A cette interprétation de la tenue religieuse comme habit de soumission et de ce devoir de l’Etat républicain et laïque d’émanciper, par la loi, les prêtres de la soutane, Briand répond que c’est à la suite « d’une délibération mûrement réfléchie » que la Commission a estimer que ce serait encourir les reproches « d’intolérance » et même de « ridicule » (« applaudissements et rires au centre et à droite ») «que de vouloir, par une loi qui va « instaurer dans le pays un régime de liberté » d’imposer aux prêtre « l’obligation de modifier la coupe de leurs vêtements ». Et il poursuit : « Votre commission, messieurs, a pensé qu’en régime de séparation la question du costume ecclésiastique ne pouvait se poser. CE COSTUME N’EXISTE PLUS POUR  NOUS AVEC SON CARACTERE OFFICIEL. (…) LA SOUTANE DEVIENT, DES LE LENDEMAIN DE LA SEPARATION, UN VETEMENT COMME LES AUTRES, ACCESSIBLE A TOUS LES CITOYENS, PRETRES OU NON ».

 

Résultat des courses : l’amendement Chabert est repoussé par 391 voix contre 184.

 

Prochainement sur le blog : le septième impensé : La Séparation républicaine n’est pas celle de l’Empire (colonial)

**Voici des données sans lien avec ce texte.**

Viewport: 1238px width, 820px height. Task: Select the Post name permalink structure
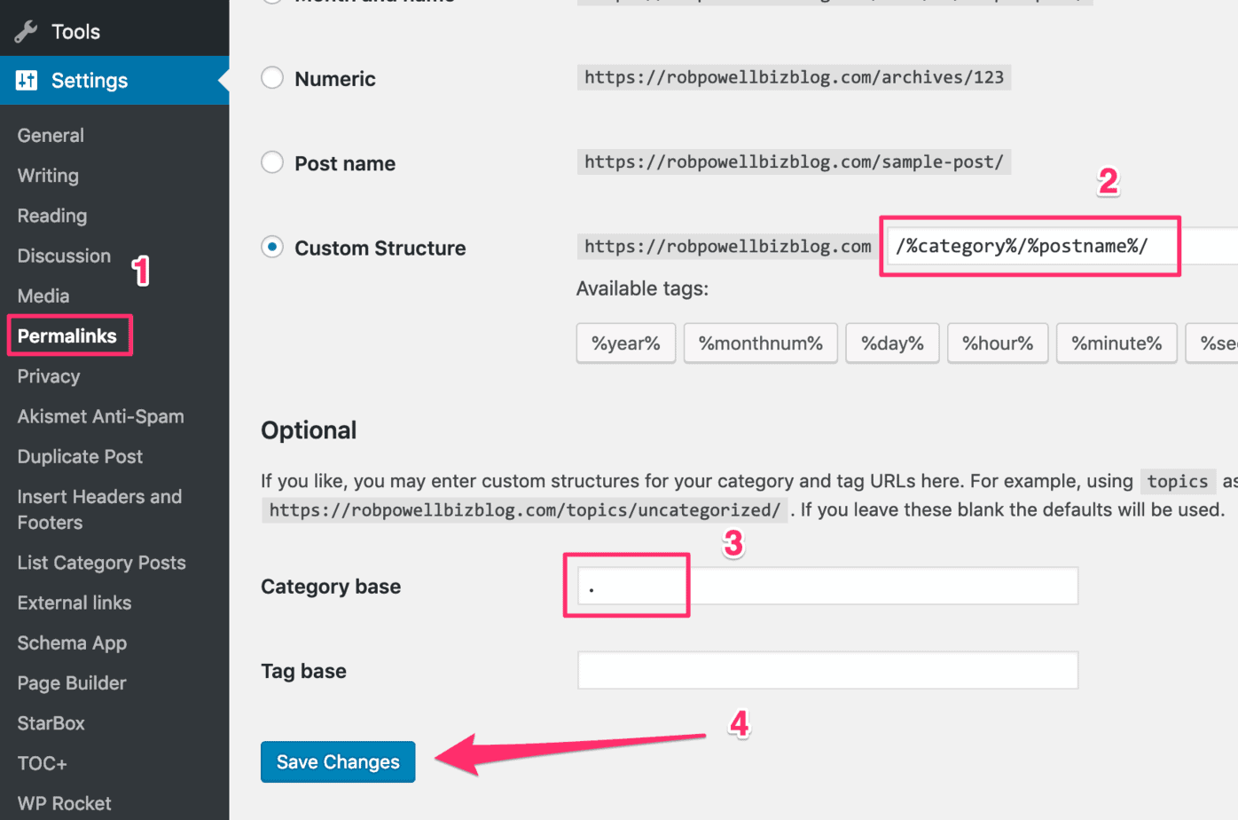click(x=272, y=162)
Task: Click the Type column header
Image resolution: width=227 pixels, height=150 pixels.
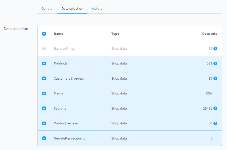Action: click(115, 34)
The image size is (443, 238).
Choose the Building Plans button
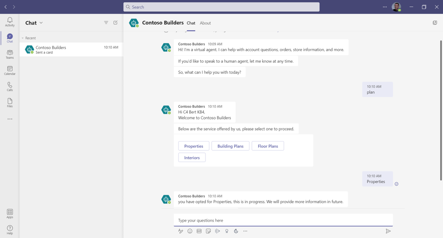(x=230, y=146)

En attendant, deux livres récents fort intéressants sur d’anciennes colonies devenues DOM :

-         Prosper Eve, La laïcité en terre réunionnaise, origine et originalité. Océan éditions, 2005.

-         Philippe Delisle : L’anticléricalisme dans la Caraïbe francophone, Un « article importé » ?, Karthala, 2005.

18/10/2005

LE CINQUIEME IMPENSE DE LA COMMEMORATION

LA SEPARATION ACCOMPLISSEMENT OU CONTRAIRE DE LA REVOLUTION ?

Quand Emile Combes avait défendu le Concordat le 26 janvier 1903, il avait déclaré ceci : « J’aspire comme vous tous, du côté gauche de cette Chambre, à l’époque que je voudrais prochaine, que je voudrais immédiate, mais que la constatation de l’état présent m’oblige à ajourner à quelque temps, où la libre-pensée, appuyée sur la doctrine de la raison, pourra suffire à conduire les hommes dans la pratique de la vie ». Le propos est clair, et il est étonnant que les historiens de la séparation n’aient pas plus insisté sur ce fait : la séparation est perçue comme l’avènement d’un temps où la vie sociale française se déroule sous l’égide de la libre pensée. C’est cela la séparation, pas autre chose.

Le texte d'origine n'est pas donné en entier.